Reproduce all of the following material verbatim, line for line, without changing a single character.

## begin

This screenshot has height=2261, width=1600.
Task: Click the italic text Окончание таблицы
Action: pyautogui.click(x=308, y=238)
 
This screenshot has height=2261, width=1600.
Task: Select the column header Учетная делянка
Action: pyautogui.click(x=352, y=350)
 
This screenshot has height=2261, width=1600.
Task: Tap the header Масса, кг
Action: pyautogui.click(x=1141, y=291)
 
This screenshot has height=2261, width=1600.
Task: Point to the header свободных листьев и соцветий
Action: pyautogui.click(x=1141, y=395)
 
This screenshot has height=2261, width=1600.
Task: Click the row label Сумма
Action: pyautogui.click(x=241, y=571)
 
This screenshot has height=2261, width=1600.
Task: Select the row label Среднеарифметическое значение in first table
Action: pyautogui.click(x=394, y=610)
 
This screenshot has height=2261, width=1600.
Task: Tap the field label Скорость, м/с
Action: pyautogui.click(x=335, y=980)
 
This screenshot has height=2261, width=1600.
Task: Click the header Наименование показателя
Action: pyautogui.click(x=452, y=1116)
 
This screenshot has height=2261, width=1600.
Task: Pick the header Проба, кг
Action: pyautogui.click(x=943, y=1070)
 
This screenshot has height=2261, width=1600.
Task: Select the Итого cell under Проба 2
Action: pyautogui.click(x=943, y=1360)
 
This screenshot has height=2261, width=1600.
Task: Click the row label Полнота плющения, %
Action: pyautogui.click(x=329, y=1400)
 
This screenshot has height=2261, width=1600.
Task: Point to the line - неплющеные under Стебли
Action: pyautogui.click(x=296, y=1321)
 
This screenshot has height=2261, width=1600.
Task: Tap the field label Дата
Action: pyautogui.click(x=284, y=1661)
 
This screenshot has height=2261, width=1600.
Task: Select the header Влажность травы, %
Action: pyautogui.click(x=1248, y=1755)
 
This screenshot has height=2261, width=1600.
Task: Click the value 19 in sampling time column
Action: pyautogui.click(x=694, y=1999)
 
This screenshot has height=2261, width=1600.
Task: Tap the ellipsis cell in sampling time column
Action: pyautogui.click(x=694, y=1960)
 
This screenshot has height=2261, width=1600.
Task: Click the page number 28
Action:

## end

■ **In response**:
This screenshot has height=2261, width=1600.
Task: Click the italic text Окончание таблицы
Action: pyautogui.click(x=308, y=238)
 
This screenshot has height=2261, width=1600.
Task: Select the column header Учетная делянка
Action: pyautogui.click(x=352, y=350)
 
This screenshot has height=2261, width=1600.
Task: Tap the header Масса, кг
Action: pyautogui.click(x=1141, y=291)
 
This screenshot has height=2261, width=1600.
Task: Point to the header свободных листьев и соцветий
Action: pyautogui.click(x=1141, y=395)
 
This screenshot has height=2261, width=1600.
Task: Click the row label Сумма
Action: pyautogui.click(x=241, y=571)
 
This screenshot has height=2261, width=1600.
Task: Select the row label Среднеарифметическое значение in first table
Action: pyautogui.click(x=394, y=610)
 
This screenshot has height=2261, width=1600.
Task: Tap the field label Скорость, м/с
Action: pyautogui.click(x=335, y=980)
 
This screenshot has height=2261, width=1600.
Task: Click the header Наименование показателя
Action: pyautogui.click(x=452, y=1116)
 
This screenshot has height=2261, width=1600.
Task: Pick the header Проба, кг
Action: pyautogui.click(x=943, y=1070)
 
This screenshot has height=2261, width=1600.
Task: Select the Итого cell under Проба 2
Action: pyautogui.click(x=943, y=1360)
 
This screenshot has height=2261, width=1600.
Task: Click the row label Полнота плющения, %
Action: pyautogui.click(x=329, y=1400)
 
This screenshot has height=2261, width=1600.
Task: Point to the line - неплющеные under Стебли
Action: pyautogui.click(x=296, y=1321)
 
This screenshot has height=2261, width=1600.
Task: Tap the field label Дата
Action: pyautogui.click(x=284, y=1661)
 
This screenshot has height=2261, width=1600.
Task: Select the header Влажность травы, %
Action: pyautogui.click(x=1248, y=1755)
 
This screenshot has height=2261, width=1600.
Task: Click the value 19 in sampling time column
Action: pyautogui.click(x=694, y=1999)
 
This screenshot has height=2261, width=1600.
Task: Tap the ellipsis cell in sampling time column
Action: pyautogui.click(x=694, y=1960)
 
This screenshot has height=2261, width=1600.
Task: Click the page number 28
Action:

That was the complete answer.